▸ Aim of the exercise
Go through the entries one line at a time, and gather every line that has the word "Turn".

▸ Provided data
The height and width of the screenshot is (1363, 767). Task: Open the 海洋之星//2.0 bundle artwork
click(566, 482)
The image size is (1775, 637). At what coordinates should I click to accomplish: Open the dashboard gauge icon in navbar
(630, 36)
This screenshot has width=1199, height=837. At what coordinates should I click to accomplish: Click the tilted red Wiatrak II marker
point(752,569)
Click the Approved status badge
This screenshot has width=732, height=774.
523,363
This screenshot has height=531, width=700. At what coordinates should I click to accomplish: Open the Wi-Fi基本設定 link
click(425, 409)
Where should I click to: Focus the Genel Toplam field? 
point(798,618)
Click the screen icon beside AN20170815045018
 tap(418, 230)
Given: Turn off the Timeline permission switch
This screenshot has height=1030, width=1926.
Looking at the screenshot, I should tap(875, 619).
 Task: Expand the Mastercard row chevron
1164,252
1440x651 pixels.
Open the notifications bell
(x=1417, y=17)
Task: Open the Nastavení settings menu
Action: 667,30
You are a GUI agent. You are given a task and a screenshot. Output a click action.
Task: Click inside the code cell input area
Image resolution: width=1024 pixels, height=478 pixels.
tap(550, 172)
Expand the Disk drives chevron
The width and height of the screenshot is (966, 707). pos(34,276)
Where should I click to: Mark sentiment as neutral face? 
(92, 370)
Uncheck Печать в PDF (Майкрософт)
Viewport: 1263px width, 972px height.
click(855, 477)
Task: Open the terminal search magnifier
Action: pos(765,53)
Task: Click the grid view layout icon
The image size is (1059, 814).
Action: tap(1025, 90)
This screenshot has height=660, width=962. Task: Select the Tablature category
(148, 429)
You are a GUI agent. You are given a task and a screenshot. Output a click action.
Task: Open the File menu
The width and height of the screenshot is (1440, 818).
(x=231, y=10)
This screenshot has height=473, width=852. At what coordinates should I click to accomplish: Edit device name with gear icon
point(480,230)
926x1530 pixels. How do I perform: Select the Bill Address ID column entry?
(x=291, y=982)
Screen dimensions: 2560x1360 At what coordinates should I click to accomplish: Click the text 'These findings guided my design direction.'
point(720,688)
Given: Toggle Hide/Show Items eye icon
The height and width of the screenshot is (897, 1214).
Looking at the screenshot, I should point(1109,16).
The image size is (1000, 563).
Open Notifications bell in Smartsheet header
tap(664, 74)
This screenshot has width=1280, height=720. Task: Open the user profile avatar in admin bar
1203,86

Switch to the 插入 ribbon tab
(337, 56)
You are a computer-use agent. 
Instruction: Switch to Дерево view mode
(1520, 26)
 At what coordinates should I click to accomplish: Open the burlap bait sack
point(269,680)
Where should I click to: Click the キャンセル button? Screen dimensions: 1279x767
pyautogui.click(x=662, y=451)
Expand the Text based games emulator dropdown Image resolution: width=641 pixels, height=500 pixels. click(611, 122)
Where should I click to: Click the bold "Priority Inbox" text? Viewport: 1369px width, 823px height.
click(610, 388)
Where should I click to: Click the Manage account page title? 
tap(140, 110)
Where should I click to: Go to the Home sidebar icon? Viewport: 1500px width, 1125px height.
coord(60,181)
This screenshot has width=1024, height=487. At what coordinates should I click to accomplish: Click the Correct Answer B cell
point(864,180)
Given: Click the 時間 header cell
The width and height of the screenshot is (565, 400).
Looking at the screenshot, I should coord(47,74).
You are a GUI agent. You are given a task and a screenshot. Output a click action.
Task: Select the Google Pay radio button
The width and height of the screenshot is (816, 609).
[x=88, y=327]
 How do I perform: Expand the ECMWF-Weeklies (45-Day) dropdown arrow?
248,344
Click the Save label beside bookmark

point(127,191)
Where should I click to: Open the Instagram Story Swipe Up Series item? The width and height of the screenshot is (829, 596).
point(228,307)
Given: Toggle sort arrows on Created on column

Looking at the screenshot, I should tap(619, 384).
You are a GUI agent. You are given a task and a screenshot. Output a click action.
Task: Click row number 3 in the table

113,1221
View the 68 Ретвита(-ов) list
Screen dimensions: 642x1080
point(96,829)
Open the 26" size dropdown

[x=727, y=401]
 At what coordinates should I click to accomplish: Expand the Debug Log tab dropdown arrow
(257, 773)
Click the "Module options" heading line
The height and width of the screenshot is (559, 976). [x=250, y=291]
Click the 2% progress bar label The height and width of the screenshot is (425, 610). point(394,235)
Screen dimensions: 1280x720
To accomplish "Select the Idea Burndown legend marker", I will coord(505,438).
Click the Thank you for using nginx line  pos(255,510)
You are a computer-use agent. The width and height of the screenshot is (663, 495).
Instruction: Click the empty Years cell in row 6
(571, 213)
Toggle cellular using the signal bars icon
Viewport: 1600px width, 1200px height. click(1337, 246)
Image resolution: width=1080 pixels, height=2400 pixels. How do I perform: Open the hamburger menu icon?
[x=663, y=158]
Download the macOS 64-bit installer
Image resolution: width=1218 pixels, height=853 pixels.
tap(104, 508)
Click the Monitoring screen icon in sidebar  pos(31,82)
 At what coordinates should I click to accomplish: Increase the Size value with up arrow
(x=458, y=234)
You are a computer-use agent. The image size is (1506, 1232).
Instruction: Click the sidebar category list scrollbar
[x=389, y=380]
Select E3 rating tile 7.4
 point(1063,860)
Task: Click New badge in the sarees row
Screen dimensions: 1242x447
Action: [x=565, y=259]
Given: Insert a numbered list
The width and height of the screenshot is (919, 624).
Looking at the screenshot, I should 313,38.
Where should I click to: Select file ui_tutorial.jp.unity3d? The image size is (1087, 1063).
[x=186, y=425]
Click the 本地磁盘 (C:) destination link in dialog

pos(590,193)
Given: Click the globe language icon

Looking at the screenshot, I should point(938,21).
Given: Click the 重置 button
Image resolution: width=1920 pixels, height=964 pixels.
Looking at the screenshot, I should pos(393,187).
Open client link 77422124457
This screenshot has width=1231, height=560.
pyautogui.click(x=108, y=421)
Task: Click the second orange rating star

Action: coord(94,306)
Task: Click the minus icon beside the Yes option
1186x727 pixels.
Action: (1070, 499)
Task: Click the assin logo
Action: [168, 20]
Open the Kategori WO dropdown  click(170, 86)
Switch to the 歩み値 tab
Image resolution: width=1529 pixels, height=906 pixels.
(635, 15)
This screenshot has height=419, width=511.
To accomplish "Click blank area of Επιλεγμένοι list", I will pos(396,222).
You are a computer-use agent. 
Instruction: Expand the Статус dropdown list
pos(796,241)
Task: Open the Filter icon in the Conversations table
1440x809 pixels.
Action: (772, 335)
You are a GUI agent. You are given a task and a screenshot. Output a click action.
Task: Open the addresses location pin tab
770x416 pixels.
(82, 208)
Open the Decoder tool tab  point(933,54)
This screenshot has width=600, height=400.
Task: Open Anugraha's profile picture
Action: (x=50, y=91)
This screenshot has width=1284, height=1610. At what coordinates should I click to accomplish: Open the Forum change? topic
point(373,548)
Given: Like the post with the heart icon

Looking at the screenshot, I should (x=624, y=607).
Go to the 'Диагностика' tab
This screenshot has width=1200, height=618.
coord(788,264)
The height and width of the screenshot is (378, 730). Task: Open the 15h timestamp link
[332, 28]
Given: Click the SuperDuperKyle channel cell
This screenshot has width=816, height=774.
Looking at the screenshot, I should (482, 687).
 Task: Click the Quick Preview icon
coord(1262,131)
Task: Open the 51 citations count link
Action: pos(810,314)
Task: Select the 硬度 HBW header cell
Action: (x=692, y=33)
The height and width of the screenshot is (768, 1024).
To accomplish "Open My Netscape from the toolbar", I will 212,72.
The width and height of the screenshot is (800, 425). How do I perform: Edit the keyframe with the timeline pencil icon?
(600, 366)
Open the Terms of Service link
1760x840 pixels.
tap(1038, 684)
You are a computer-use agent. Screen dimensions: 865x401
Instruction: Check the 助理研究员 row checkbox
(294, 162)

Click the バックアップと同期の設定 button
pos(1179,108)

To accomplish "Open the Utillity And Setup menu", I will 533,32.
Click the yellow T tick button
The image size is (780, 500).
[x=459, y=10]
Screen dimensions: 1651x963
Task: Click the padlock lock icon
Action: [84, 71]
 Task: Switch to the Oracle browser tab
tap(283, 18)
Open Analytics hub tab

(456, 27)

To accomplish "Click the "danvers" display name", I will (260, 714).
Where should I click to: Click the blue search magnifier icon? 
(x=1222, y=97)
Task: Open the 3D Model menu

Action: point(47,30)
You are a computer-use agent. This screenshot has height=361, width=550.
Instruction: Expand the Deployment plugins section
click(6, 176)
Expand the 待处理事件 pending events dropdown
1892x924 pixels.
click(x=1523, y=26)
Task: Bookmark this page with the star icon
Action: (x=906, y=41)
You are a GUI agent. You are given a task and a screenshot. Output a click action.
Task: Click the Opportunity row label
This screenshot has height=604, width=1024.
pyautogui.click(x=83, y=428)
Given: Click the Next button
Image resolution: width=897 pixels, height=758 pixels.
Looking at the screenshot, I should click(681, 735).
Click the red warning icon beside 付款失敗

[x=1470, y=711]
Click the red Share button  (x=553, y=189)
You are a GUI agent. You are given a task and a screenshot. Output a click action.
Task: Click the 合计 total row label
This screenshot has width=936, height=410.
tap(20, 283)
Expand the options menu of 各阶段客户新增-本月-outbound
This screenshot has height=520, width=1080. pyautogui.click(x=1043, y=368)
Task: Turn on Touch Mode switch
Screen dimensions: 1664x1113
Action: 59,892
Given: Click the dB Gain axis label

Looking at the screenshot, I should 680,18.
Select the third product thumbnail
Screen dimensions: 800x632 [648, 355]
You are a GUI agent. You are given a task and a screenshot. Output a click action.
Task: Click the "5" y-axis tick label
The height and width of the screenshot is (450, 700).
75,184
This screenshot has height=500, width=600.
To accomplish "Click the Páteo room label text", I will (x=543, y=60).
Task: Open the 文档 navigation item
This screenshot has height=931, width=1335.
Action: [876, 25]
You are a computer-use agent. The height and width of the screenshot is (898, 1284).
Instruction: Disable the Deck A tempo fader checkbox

▸ Exercise output
Given: Turn off the Timeline permission switch
Task: Turn on Touch Mode switch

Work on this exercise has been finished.